A conference is a gathering of people who singly can do nothing, but together can decide that nothing can be done.

But it needn’t be like that.

Conceived creatively, well planned and carefully run a conference can be a dramatic game-changer.

I call them ‘shows’ because that’s what they are. And like theatre they can inspire and energise.

If you a junior player make sure you get into the thick of it. Rush around being helpful and kind to people. Talk to the best speakers about how they prepared. Think about what went right and not so right.

Watch, listen and learn.

tick ASSESS YOURSELF

If you are relatively junior ensure you do whatever it is that needs doing, however menial. Make sure your desire to be an active team member stands out.

External communication

Communications with people outside your organisation requires a rare skill usually found in the best advertising agencies and PR companies and possessed by the best and most experienced copywriters.

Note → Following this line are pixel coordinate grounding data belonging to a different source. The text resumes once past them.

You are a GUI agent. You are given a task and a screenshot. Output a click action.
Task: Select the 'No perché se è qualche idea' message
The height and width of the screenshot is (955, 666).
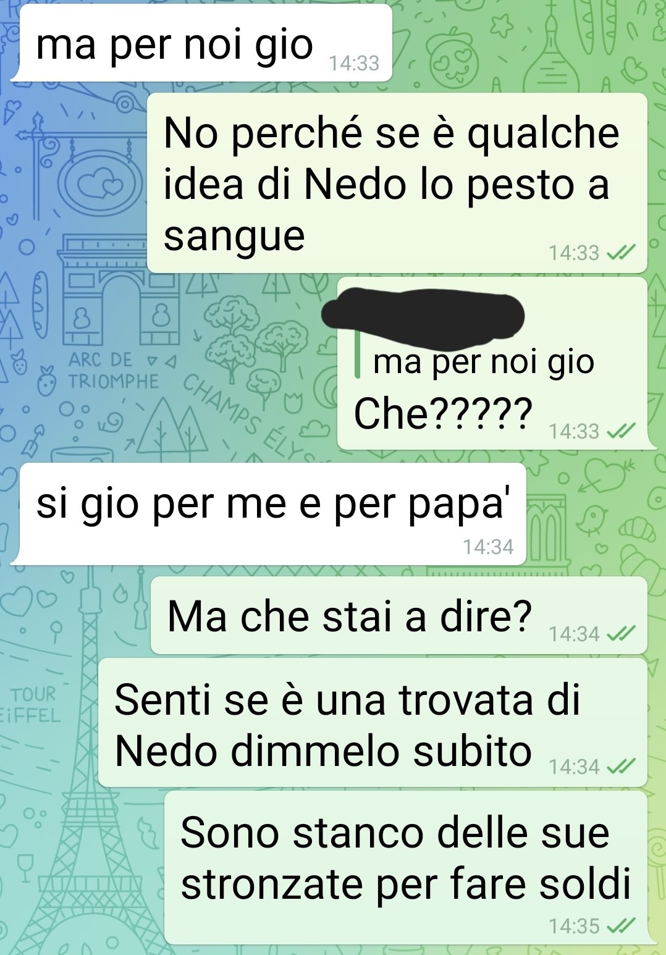coord(397,183)
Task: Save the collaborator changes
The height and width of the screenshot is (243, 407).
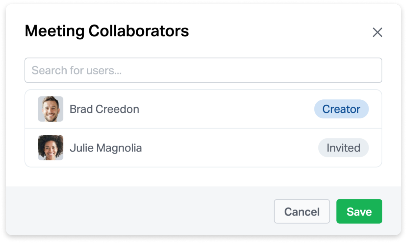Action: click(x=359, y=212)
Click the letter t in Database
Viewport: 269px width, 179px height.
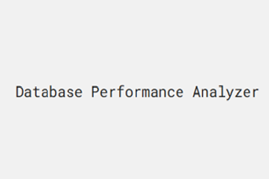pyautogui.click(x=37, y=92)
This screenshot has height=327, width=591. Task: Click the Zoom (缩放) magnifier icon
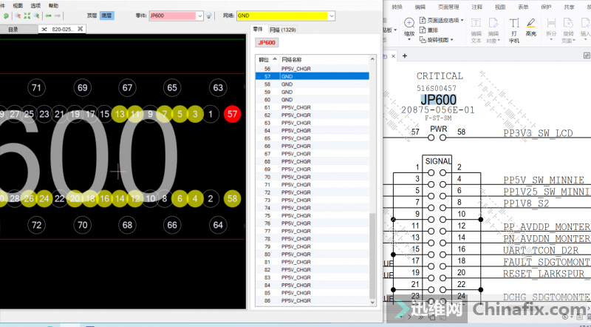pyautogui.click(x=409, y=23)
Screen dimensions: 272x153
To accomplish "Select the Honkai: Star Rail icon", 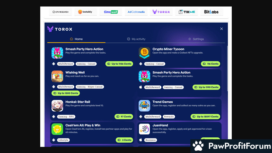I will click(x=57, y=106).

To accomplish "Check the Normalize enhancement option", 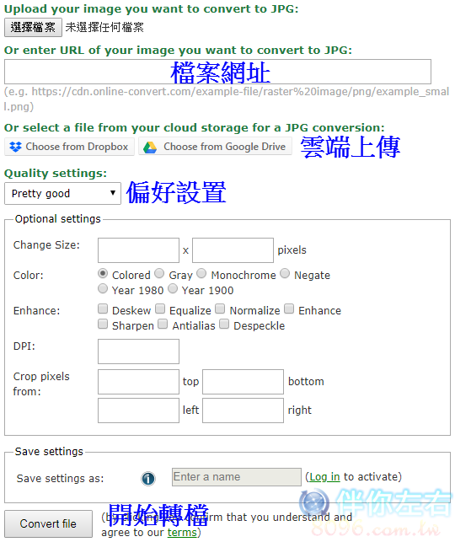I will (220, 309).
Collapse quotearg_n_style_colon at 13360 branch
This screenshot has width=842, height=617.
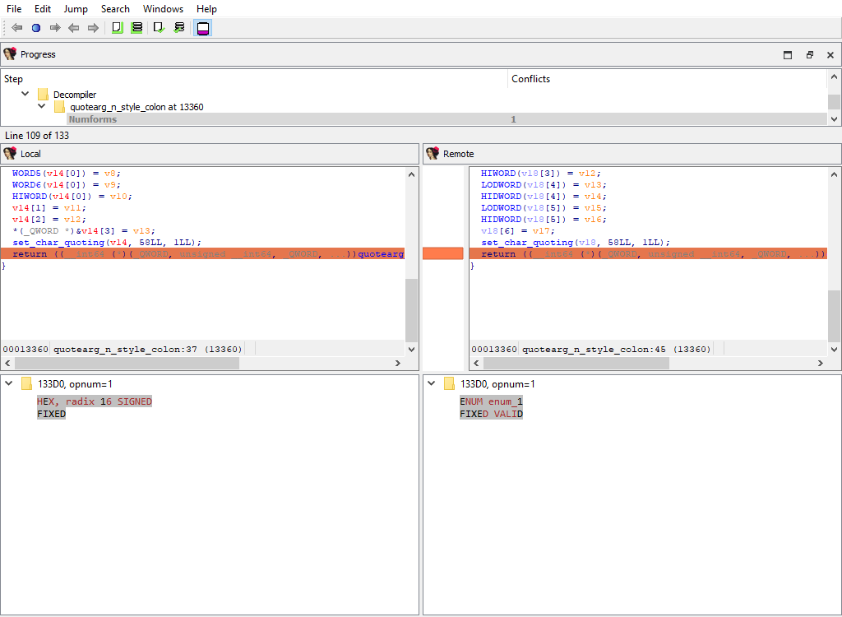tap(41, 106)
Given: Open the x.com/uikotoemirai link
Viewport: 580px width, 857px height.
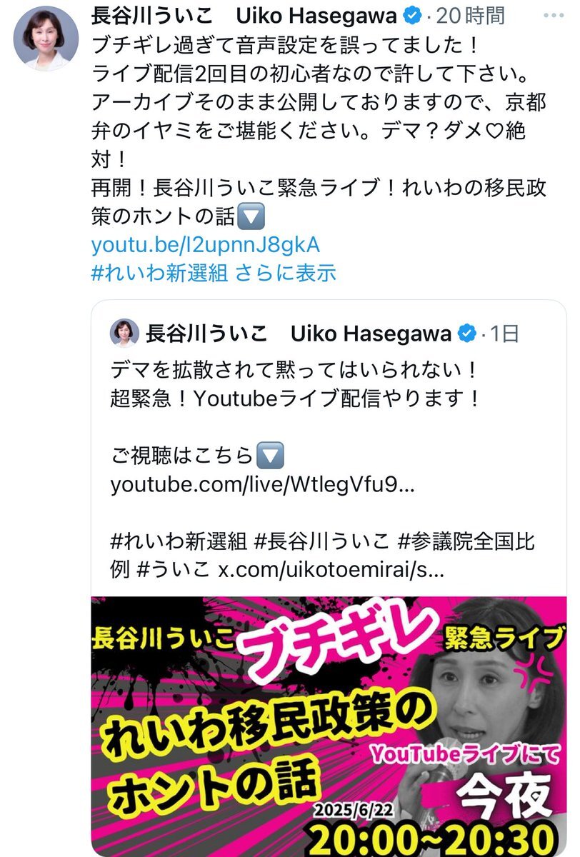Looking at the screenshot, I should (332, 570).
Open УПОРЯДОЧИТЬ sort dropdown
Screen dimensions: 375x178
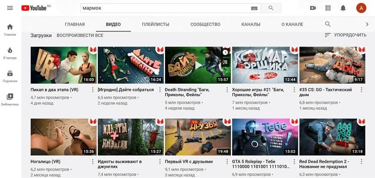(x=346, y=35)
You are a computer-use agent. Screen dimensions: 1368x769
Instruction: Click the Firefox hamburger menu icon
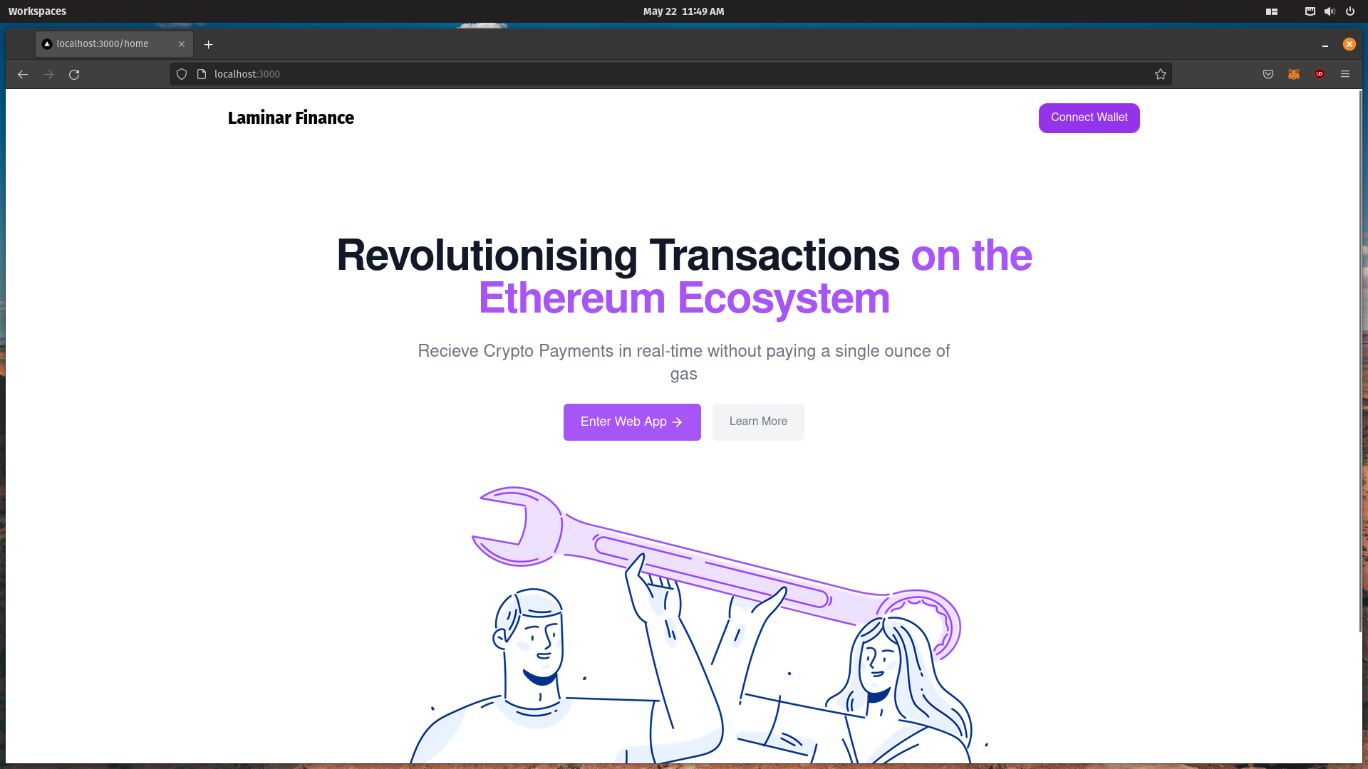(1345, 73)
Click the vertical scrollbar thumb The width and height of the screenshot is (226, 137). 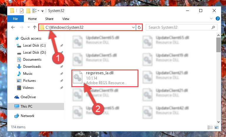[x=218, y=45]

David Ogilvy a late and legendary figure in advertising took a sensibly contemporary view of writing:

If you’re trying to persuade people to do something, or buy something, it seems to me you should use their language.

‘Their language’ is certainly not going to be pompous, high sounding or complicated. It’s going to be informal and conversational.

We’re going to have a friendly chat. We are not going to lecture you. We are definitely not going to hard-sell you anything.

Customers

These are usually businesses – retailers, wholesalers, big businesses – anyone but private individual consumers. What makes them different is they are bigger, buy more and are looking for business solutions.

The simple distinction between a customer and a consumer is that the former is a business or a trade customer who purchases (usually in bulk) and the latter literally buys and consumes the product for personal and family use.

The most potent way of communicating with a customer will be ‘face to face’. The relationship here is fundamental and the big issue is about trust … do they trust you, the company supplying them, to do the best by them?

A lot of literature, presentations and scripted words will be created, listened to and disputed during the growth of this relationship.

Communications need to be elegant, modern, conversational, clear and brief. They also need to be tailored to an individual company.

Increasingly big global companies are communicating with each other in English.

Let’s make that great, vivid English.

Consumers

Talking to end users has been best historically by a cadre of great advertising writers like David Abbott, Charles Saatchi, Bill Bernbach, Tony Brignull and David Ogilvy (again) who once said:

The consumer is not a moron. She’s your mother.

The great delight of writing or talking to a prospective consumer is you are talking about a product or brand you presumably like or rate. You want to nudge these consumers into trying it. Think about a person not a moron, possibly your mother or maybe your sister-in-law or someone you like and get on with and pretend you’re talking to them. Have an enthusiastic chat. Bill Bernbach, who was fine writer, used to say:

  • put a little of yourself into your copy;
  • a small admission gains a large acceptance;
  • the truth really is your strongest weapon so use it.

TIP

We are tempted to talk ‘corporate’ and pompously. Don’t. Be natural, be conversational and talk ‘human’.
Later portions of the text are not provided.